I will need to go back in and detail the front (especially) and finish up the back cliffs. I will probably do some more textures and paints on the rocks as well. I won't know until I get there if something is asking to be completed…. There is a scene in the book I have written at a river, and I guess I imagined this, but there is not a waterfall in sight at the particular incident though the character can hear it. Perhaps this is a way up the stream, where there is a little waterfall! With most of my environment concepts I take in textures from photo references and use a cloud brush, as I learned, because the point is to give an idea as quickly as possible. However, I have been studying clouds a bit, and I was inspired to try painting them without the cloud brush or textures. When I had tried environment concepts for the first time I went for the soft round brush. I did that for painting trials, too, of characters. I always go for it, and I think I have finally learned it is not really the best choice. I've really been enjoying working with the hard round on low opacity (bottom left), but the oil (bottom right) was a lot of fun, as well. It might also be that I simply got better as I went through the exercise!
Below is a photo I took of the clouds on a particularly beautiful day. If my camera hadn't died, I would've come home with fifty cloud photos on my camera! I looked at these images to guide colour choices and shapes. This is my second finished concept. The first I did not finish because it did not look right, and as I was using skills picked up from a tutorial, I had a somewhat realistic idea of where it should be even at that stage.

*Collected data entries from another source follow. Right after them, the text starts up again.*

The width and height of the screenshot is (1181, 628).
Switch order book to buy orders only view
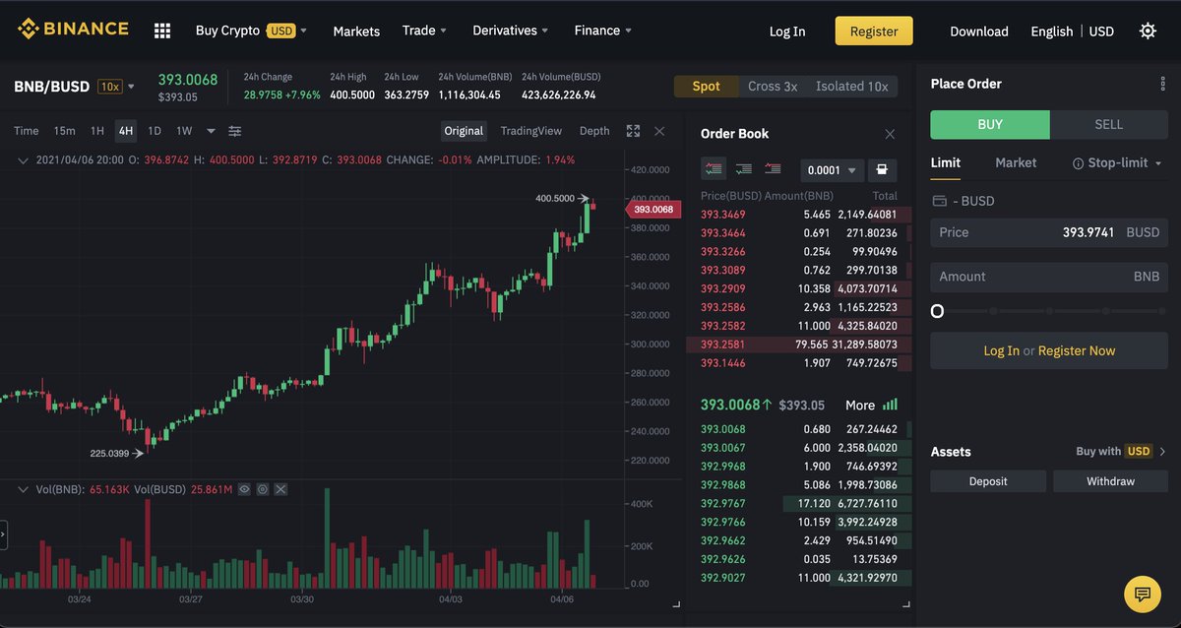point(743,169)
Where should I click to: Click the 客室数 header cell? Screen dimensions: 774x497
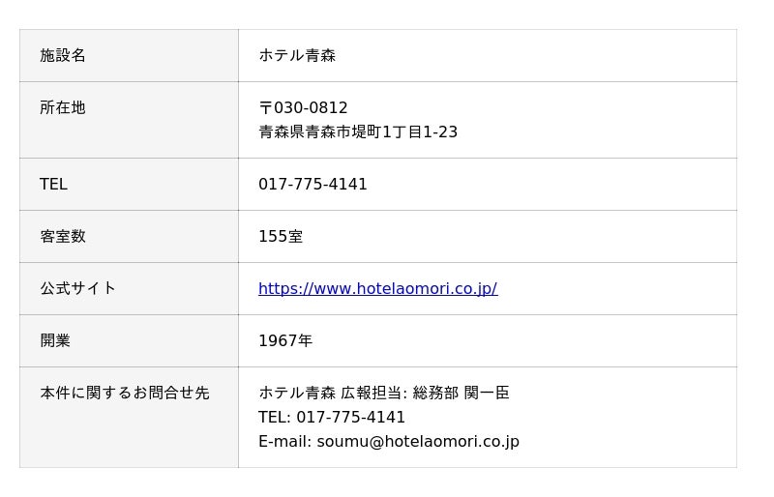(x=63, y=236)
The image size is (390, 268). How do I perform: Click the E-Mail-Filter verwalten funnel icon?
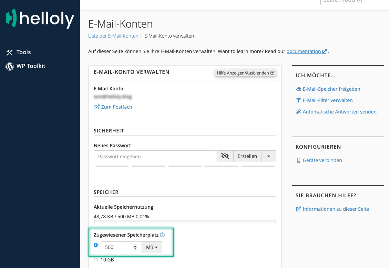pos(298,100)
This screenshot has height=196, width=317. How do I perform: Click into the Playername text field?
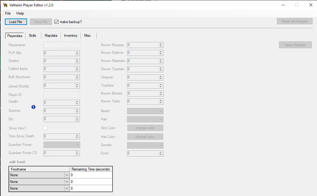62,45
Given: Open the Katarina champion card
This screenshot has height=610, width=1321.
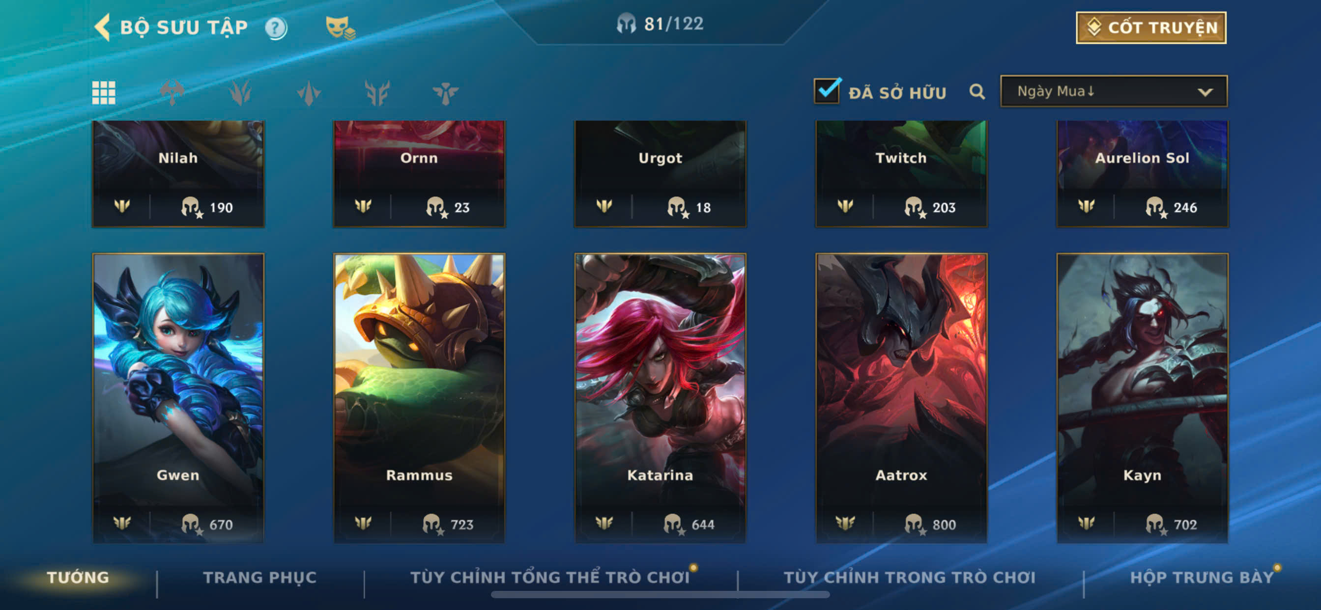Looking at the screenshot, I should (661, 398).
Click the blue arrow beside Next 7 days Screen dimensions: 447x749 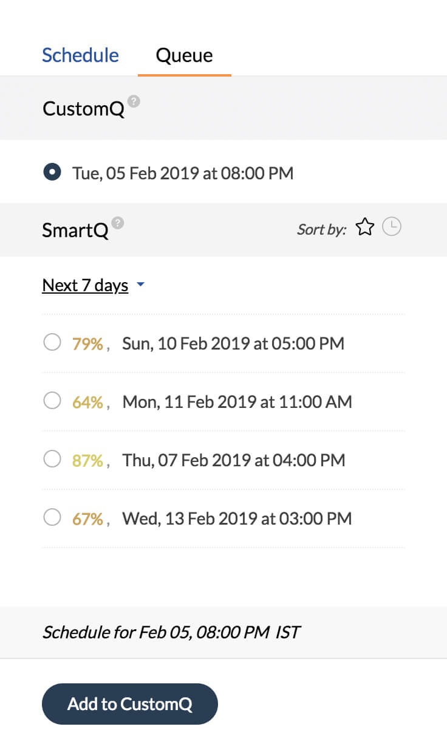click(x=140, y=285)
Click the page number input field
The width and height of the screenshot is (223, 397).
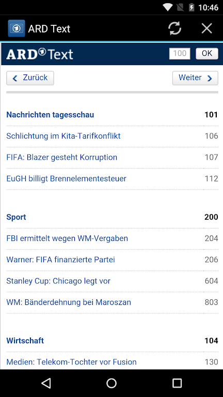[180, 53]
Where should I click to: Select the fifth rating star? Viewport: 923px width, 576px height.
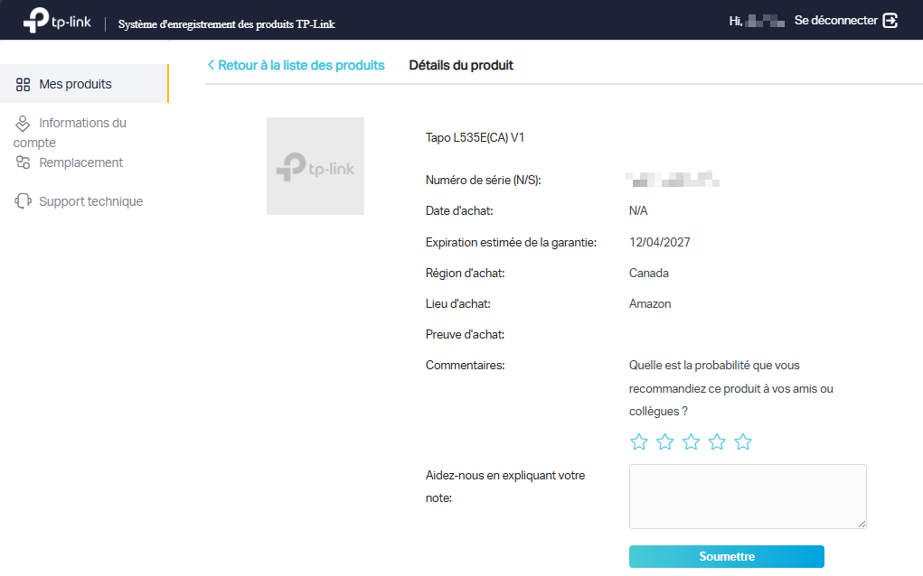743,441
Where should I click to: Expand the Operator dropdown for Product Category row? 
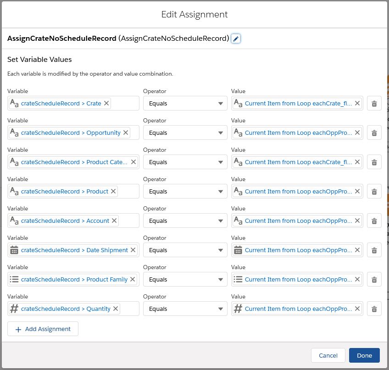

I realised my mistake was using the soft round brush; all shapes seemed murky and vague. I used the hard brush for the second try (the desert scene below) and used the same tips and advice to push forward for this piece. Next on the practice list is more architecture, possibly a castle or ruins.
Here are my reference images, used for textures etc, and in the case of the bridge, basic shapes. I do not have many environment arts yet, so there is no folder in my portfolio … yet. But I am working on that! Here is my first environment concept art for games -- well, finished anyway! The very first I abandoned because it was not coming together. I went back to the tutorial so I could understand where I had gone wrong (and I did find out) and took the tips and skills to a new concept, which is what you see here. While I do like this, I don't think it is quite good enough for my portfolio. I have been working on others since and will soon add an 'environment' section to my concept art portfolio here!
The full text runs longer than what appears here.